Общий вздох был ответом Кузьме. Он провел рукой по взмокшему лбу.
— Чего ж колебаться? Богу жаль куря дать, а черт возьмет и барана. Ноне с себя не спросим — опосля ни с кого не посмеем, веры нам не будет. Наш час пришел. За нами — воля и право. Чаю, многих поднимем, коли сами встанем разом купно за едино. Купно за едино!..
Сердце бешено колотилось в груди, но Кузьма не сдерживал его, не щадил.
— Так похотим помочь русской земле устроением ратным! И не пожалеем ничего! Никаких денег! А не хватит добра у нас — дворы, продадим, того не достанет — жен с детишками в кабалу под залог отправим! Либо гибель всем — либо избавление всем! Быть ли такому приговору?!
— Быть! — в самозабвенном исступлении мощно выдохнула толпа.
Чьи-то ропотливые возгласы потонули в ней, как в пучине. Шмякнулся о столб церковного крыльца исторгнутый из людской гущи встрепанный наущатель. Все вокруг клокотало, перемешивалось, и будто широкие бурливые волны заходили из края в край. Свистели с дерев мальчишки. Вверх летели шапки.
— Чай, потужимся!
— Не оплошат Нижний!
— Вызволим Москву!
— Всем миром наляжем!
— Где наша не пропадала!
— Пущай, робяты, шапки по кругу!..
— Ваша воля у казны верного человека поставить, — обратился к народу Кузьма, когда поутих шум. — Кого желаете?
— Тебя! Тебя хотим! — закричали с разных сторон.
— Всем ли так гоже?
— Всем!
— Верой и правдой послужу вам! — поклонился староста и тут же обернулся к стоявшему обочь сборщику Бестужеву. — Неси, Микита, мирской ларец.
Юркнув в толпу, ловкий Бестужев мигом пробился к Земской избе, вынес оттуда большой окованный железом ларец, поднял его над головой и поставил на помост. Кузьма достал из-за пазухи увесистую кожаную кису, развязал тесемку.
— Вот моя доля! — объявил он. — Все, что скопил, отдаю на рать.
Резко откинув крышку ларца, староста наклонил над ним кису. Сверкающей чешуйчатой струей полилось серебро, зазвякали, ударяясь одна о другую, монеты.

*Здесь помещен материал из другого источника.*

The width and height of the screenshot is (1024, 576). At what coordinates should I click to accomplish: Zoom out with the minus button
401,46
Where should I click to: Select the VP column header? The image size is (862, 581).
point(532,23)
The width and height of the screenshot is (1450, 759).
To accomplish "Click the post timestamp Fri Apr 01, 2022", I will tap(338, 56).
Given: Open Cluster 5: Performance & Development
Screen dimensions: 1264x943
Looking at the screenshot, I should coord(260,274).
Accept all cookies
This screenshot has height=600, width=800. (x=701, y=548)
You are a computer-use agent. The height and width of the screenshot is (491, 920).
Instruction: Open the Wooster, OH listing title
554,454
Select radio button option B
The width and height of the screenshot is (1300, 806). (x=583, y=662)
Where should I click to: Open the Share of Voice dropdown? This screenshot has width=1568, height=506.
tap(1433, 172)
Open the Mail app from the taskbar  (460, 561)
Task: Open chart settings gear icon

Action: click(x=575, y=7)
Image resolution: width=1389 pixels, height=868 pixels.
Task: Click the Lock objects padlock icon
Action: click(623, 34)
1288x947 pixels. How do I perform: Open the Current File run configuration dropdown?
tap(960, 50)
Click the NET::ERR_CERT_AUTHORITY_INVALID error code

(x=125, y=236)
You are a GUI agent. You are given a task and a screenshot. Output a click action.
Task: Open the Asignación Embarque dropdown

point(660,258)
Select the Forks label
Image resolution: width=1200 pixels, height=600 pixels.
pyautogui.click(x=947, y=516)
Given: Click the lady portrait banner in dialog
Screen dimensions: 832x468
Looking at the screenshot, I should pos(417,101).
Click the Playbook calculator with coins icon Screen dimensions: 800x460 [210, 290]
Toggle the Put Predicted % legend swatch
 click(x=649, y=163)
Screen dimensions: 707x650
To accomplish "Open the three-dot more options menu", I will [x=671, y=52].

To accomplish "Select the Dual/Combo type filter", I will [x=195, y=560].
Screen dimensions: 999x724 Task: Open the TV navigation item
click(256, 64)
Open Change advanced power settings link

— А мы что же? — возопил кто-то из почтенных старцев, и множество людей, толкаясь, стало пробиваться к помосту. Полетели, то попадая в ларец, то шлепаясь прямо на настил, доброхотные деньги. Микита Бестужев еле успевал подбирать их, стал пособлять ему и другой сборщик Пятой Иевлев.
— Не к спеху дело! Земска изба ежедень отперта, туда несите, — опасаясь, как бы кого не зашибли в давке, принялся уговаривать возбужденный народ Кузьма. Но его не слушали. И стоял он, осыпаемый монетами, чуть не плача от радости: не подвели его нижегородцы, выказали свою сердечную готовность постоять за отечество.
Выкручивал из пальца тугой перстень стольник Львов. Известная в Нижнем богатая вдовица вынимала из ушей серьги с адамантами. Доставали кошели торговые люди. Растерянный посадский бедняк шарил по своей ветхой сермяге, напрасно ища хоть какую-нибудь завалящую медь, и наконец ткнулся пальцами в нательный крест, рванул гайтан. Никто не хотел быть хуже других…
Долго не расходилась толпа. Долго не смолкала буйная разноголосица. И тянулись к Кузьме руки с бессчетными дарами: самоцветами, иконками-складнями, жемчужными нитями, зеркальцами, бляхами, поясами. Он едва успевал примечать, кто и что давал. Да отступился. Нечего напоказ вести счет людскому бескорыстию. Непристойно то, постыдно.
Ай да заломил шапку, подбоченился, заходил гоголем Нижний Новгород! Но если пораскинуть умом: ему ли в драку вязаться? Иной ловко свищет, да петь не горазд. Довольно, вроде, и того, что город в недавние лета от своих стен тушинские ватаги отбивал, лишь бы самому целу остаться. Верно, тороват он и ловок в торговых делах, однако мошна доблести не замена.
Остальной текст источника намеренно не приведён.